Лихнис пожал плечами:
– Или вы просто выбираете правильные приключения. В осторожности нет ничего постыдного, Шаула. Все вы – частицы одной личности, вас такими сделали для того, чтобы вы могли исследовать Вселенную, а не искали новые способы умереть.
– Значит, ты не считаешь, что мы достойны презрения?
– Если бы я так считал, ноги бы моей здесь не было. Ни разу.
Его ответ тогда полностью удовлетворил меня, показавшись совершенно искренним. Лишь позже, когда я обдумывала наш разговор, вдруг вспомнилось это «ни разу». Как будто Лихнис гостил у нас уже не впервые.
Видимо, он просто оговорился. То был наш двадцать второй сбор, и Лихнис никогда раньше не составлял нам компанию.
И все же…
Я чувствовала себя крайне глупо. Мы пообщались, и все прошло легко и спокойно, словно между нами никогда не существовало непонятной дистанции. И это само по себе казалось странным, внушая тревогу.

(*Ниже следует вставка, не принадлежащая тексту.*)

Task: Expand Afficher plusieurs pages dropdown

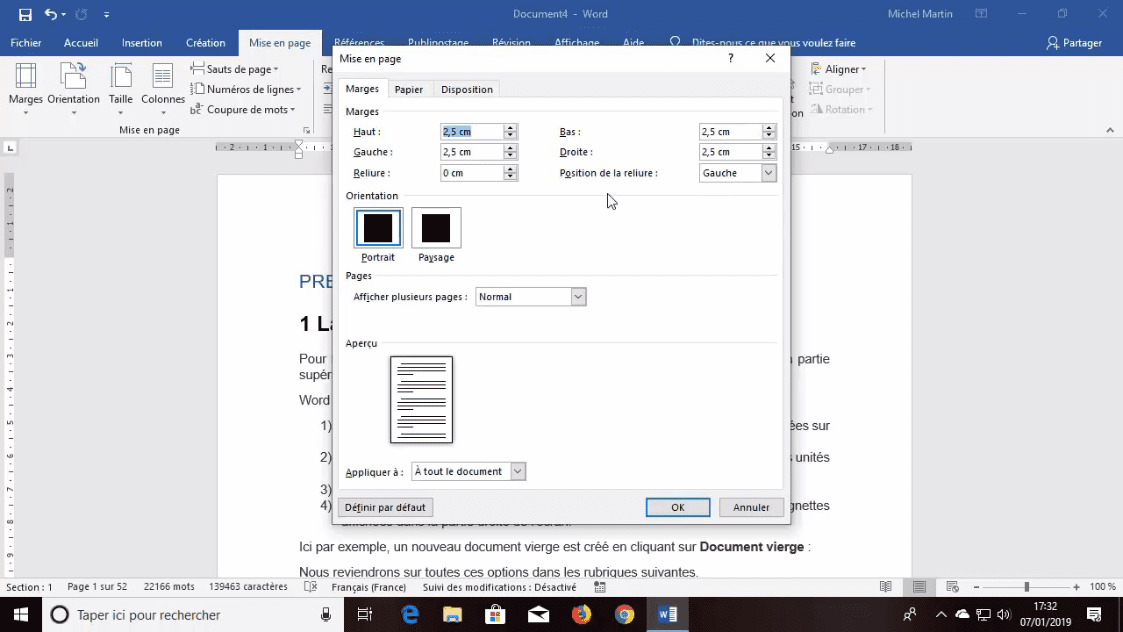Action: 578,297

День еще не закончился, и я знала, что у нас будет возможность поговорить. Но мне требовалось заранее заготовить все вопросы и не поддаваться беззаботной манере Лихниса. Если он чего-то хотел от меня, то я всерьез намеревалась выяснить, чего именно.
Я не сомневалась, что цветы дарились с намеком, и у меня уже наполовину сложился ответ. Похоже, белладонна подразумевала некий полузабытый факт, служила ассоциацией. В голову тем не менее ничего не приходило, и, когда утро сменилось полднем, меня в основном занимало внесение последних поправок в мою нить. Естественно, у меня были сотни дней, чтобы отредактировать мои воспоминания, но отчего-то я все еще сомневалась, что они приведены в приемлемый вид. Частично я могла это проделать у себя комнате в Совиной башне, но большие фрагменты памяти остались на моем корабле, и я поняла: работа упростится и ускорится, если переберусь на орбиту.